The man behind the bar shakes his head. "Yeah, I know, I'm not really from around here, either. Job's a job, Gazwin." To Sloane and Brentin he says: "I got Knockback Nectar if you want some. That'll be ten credits apiece or one quarter-portion from the Orkoon Hub."

"I don't want a drink."

"Then we don't have anything to talk about," the bartender says.

"What's your name?"

"Don't see how that's any of your business. But it's Ballast. Corwin Ballast. And you are?"

Sloane hesitates. She summons a name like a ghost: "Adea. Adea Rite."

"Great to meet you," he says, clearly not meaning it. "Again, I sell drinks here, so if that's not what you want..."

"This is a bar. Bars are usually excellent places to get information."

"Oh. You want information? Here's some: The planet you are on is called Jakku. Nothing is here. Everyone on this world is a ghost. If you're here, you might be a ghost, too. Anything more detailed than that, you'll have to wait till Ergel's on shift. I'm new-ish, so. Sorry."

"We're looking for someone."

"They're probably not here."

"Gallius Rax. Or Galli, or Rax or..."

"Yeah, lady, I don't know-"

But then, his words drift off as his gaze turns to the space above her head. Up, up, up. Suddenly, a long shadow falls over them-like a sword-shaped cloud passing in front of the sun. "No," he whispers.

Brentin gasps.

Sloane turns and she, too, gasps.

Up above, a Super Star Destroyer has come out of hyperspace, tearing the sky open like a slicing blade. The Ravager, she thinks. All around it, other ships begin to jump in one by one. Star Destroyers, mostly, manifesting out of nothing. Dozens of them. More than she commanded. Which can only mean: These are the hidden fleets. The ones concealed across the nebulae.

She came to Jakku looking for Gallius Rax.

It looks like Rax has come home. And he has brought the whole Empire-her Empire, and her ship-with him.

The bartender's face goes white as he says rather solemnly: "War has come to Jakku."
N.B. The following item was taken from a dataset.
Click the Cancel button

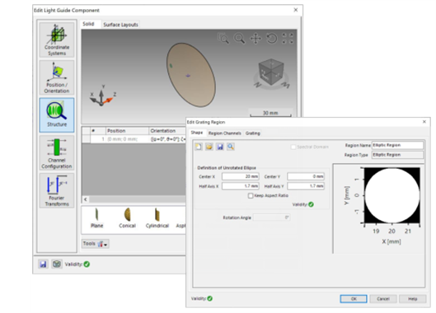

Galli is cold and hungry. He has hidden on this ship for long, too long. It seems to be leaching the heat from him. And his stomach growls so loud he's sure the whole galaxy can hear it. He tries to summon spit to his mouth in order to force it down and stop his stomach from rumbling. When that fails, he pinches the skin of his sallow, thin belly and pushes it in, in, in, until finally it goes quiet once more.

Time passes. The ship moves until it doesn't. Up and around and then back down again. Galli is tough. He will not weep. Even though he is alone and he is frightened. He tucks himself between boxes, making himself small. Small like a skittermouse.

Soon, a sound. Footsteps. Fabric dragging. It's him, he thinks: the man in the purple robe and the strange hat.

A voice from somewhere close.

"Boy. Show yourself."

That is not the voice of the man in the strange hat.

This voice has a crisp accent, but is guttural, drawn out-in it is a grim vibration that chills the boy's blood.